**DIRECTIONS**
Produce as output only the lines below starting at the line with "Click the Details row chevron arrow" and continuing through the line with "You are a GUI", each one exactly as written.

(Saved data entries)
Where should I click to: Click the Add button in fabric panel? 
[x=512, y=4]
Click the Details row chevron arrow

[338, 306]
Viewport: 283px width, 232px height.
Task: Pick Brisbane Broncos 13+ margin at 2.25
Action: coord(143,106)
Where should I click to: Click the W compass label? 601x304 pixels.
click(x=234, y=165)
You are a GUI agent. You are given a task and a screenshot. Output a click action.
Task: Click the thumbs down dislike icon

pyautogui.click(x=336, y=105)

--

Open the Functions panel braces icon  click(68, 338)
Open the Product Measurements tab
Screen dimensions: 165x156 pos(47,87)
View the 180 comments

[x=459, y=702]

**RESPONSE TO THE TASK**
Click the Details row chevron arrow

[338, 306]
Viewport: 283px width, 232px height.
Task: Pick Brisbane Broncos 13+ margin at 2.25
Action: coord(143,106)
Where should I click to: Click the W compass label? 601x304 pixels.
click(x=234, y=165)
You are a GUI agent. You are given a task and a screenshot. Output a click action.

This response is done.